桐兒後怕極了,驚懼的道:“多虧那藥被五小姐給喝了下去,若是被姑娘喝了……。”桐兒簡直不敢想接下來薑梨會遭遇什麽事,又雙手合十對著天上默念,“這都是夫人在天有靈,一直在暗暗保護姑娘不受傷害,阿彌陀佛……”

“夫人的心太狠了,”白雪卻是皺眉道:“這麽做,是沒有給姑娘留一條活路。看著溫柔慈愛,實則卻是蛇蠍心腸。姑娘,咱們不能告訴老爺,讓老爺看清她的真麵目麽?”

薑梨搖了搖頭。

“此事我並沒有證據,光是我的一麵之詞,她們自然也可以反駁。且如今薑幼瑤無端被毀了親事,父親對她本就有愧,心中偏向於她,我說什麽都不會被人相信。無事,”薑梨道:“光是這一回和周彥邦的親事作廢,也就足以令這母女二人元氣大傷了。總歸沒傷到我,至於她們的真麵目,”薑梨微微一笑,“隻要我還在這府裏待上一日,就總能找的著機會。”

桐兒和白雪麵麵相覷。

既然薑梨都這麽說了,她們也隻能作罷。桐兒問:“那如今周世子到底要如何?是要娶五小姐過門麽?我瞧著老爺一定不會再讓三小姐嫁給周世子的了。”

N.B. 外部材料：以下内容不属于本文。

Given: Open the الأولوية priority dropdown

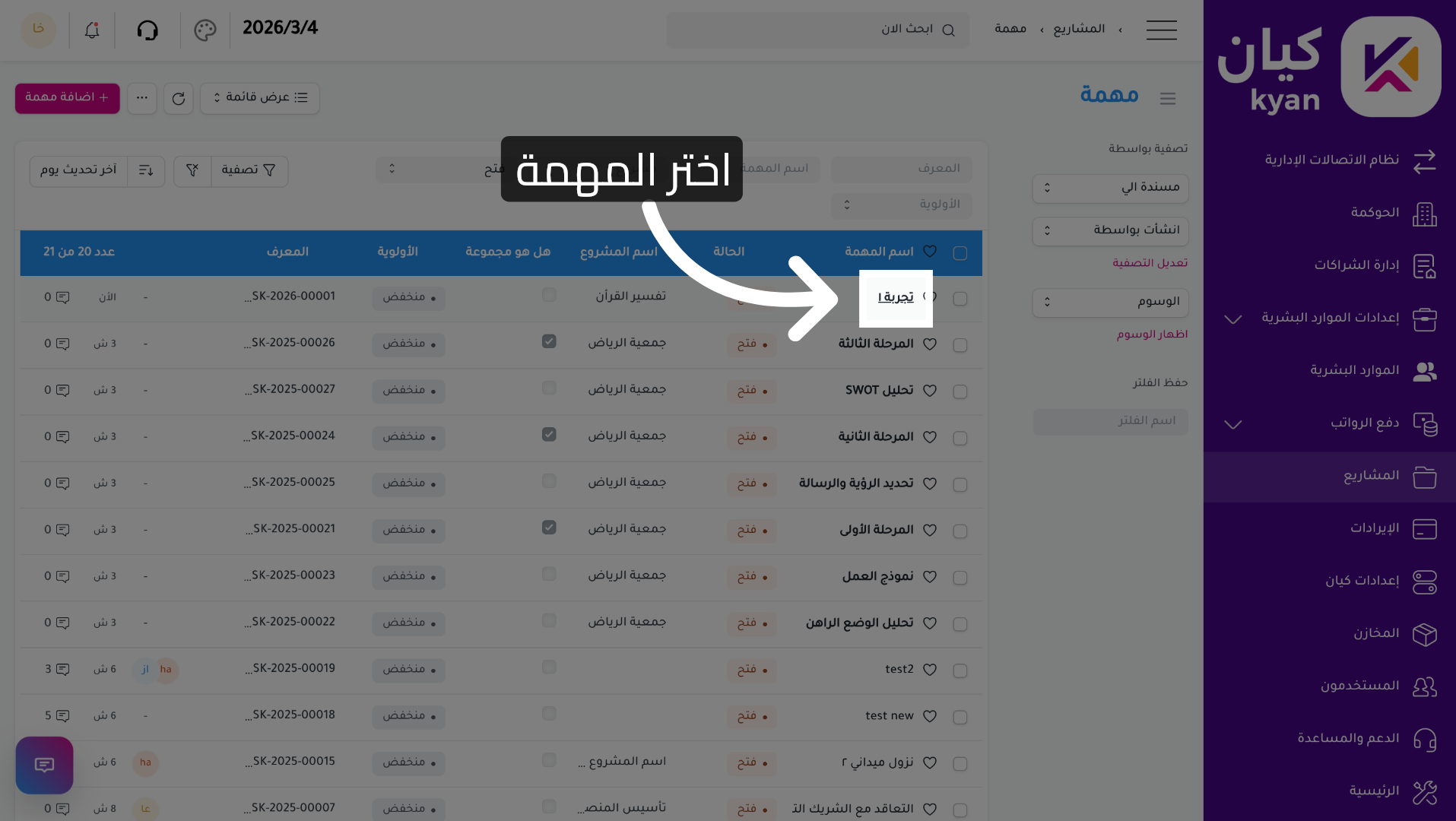Looking at the screenshot, I should (x=901, y=204).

連桐兒都看得出,經過這麽一出,薑幼瑤是不可能再入周彥邦的門,薑元柏絕不會允許薑幼瑤這樣輕賤自己,也辱沒薑家的名聲。

“五小姐也不可能做正妻吧,”白雪跟著道:“周世子不還有個沈家小姐牽扯著的嘛?便是沈家小姐的地位,也要比五小姐高得多。如果要給五小姐交待,就更要給沈家小姐交待,沈家小姐和五小姐之間,肯定會先遷就沈家小姐的。”

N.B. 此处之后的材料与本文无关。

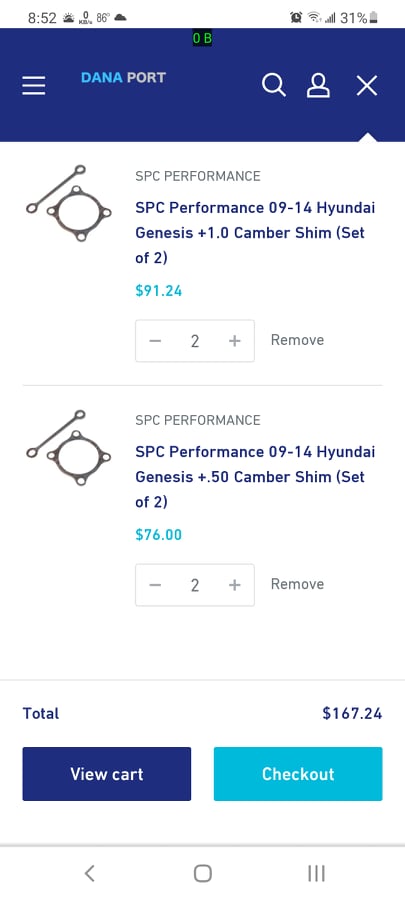Screen dimensions: 405x900
Task: Remove the +1.0 Camber Shim item
Action: coord(297,340)
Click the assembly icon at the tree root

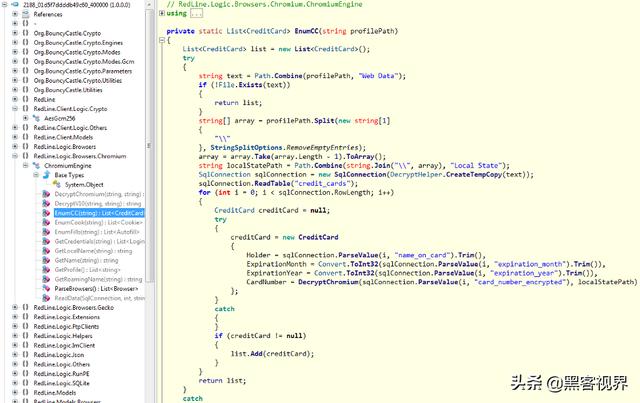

桐兒大力點頭,隨即又看著薑梨拍了拍胸脯,心有餘悸道:“周世子和這麽多女人牽扯不清,這還沒成親呢……如此看來,此人真不是什麽良配,姑娘和他早早的撇清關係也好,就讓他去禍害其他人好了。”桐兒十分慶幸,幸而薑梨早已和周彥邦解決了婚約,否則如雲傷心的就不是薑幼瑤,而是眼前的薑梨了。

“不過,”桐兒忽然又想起了什麽,疑惑的問道:“不曾聽過周世子之前和沈家小姐有什麽幹係啊?他們有事怎麽攪到一塊兒去的?是意外麽?”

喝醉了的周彥邦偶然見到沈如雲色心頓起,才會突然生出非禮之舉,是這樣?

薑梨的笑容冷淡了些。

郎君無情,妾卻有意,這可不是什麽意外,而是沈如雲精心布置的“壯舉。”

……

沈家。

家仆們低著頭認真做事。

即便如今的主子歸為中書舍郎,看上去也十分寬容仁愛,但中書舍郎的老娘,還有他的妹妹卻不如沈玉容那般好說話,兩個女人生來脾性裏就帶著些刻薄。尤其是在沈玉容官運越發亨通的現在,兩個女人的脾氣也漸漸增長,好似為了彌補過去的苦難,便要將從前所受的苦全都發泄出來似的。

而發泄的辦法,自然是折磨下人了。

沈府的下人們都曉得兩位女主子待人苛刻,因此做事一絲一毫也不敢分神,十分小心。

屋裏,沈如雲正與沈玉容對峙著。

“你做的太過分了!”沈玉容道。

沈如雲不以為然,回道:“哥,做錯事的不是我,是寧遠侯周彥邦,你怎麽還來怪我,你到底是不是我的大哥?”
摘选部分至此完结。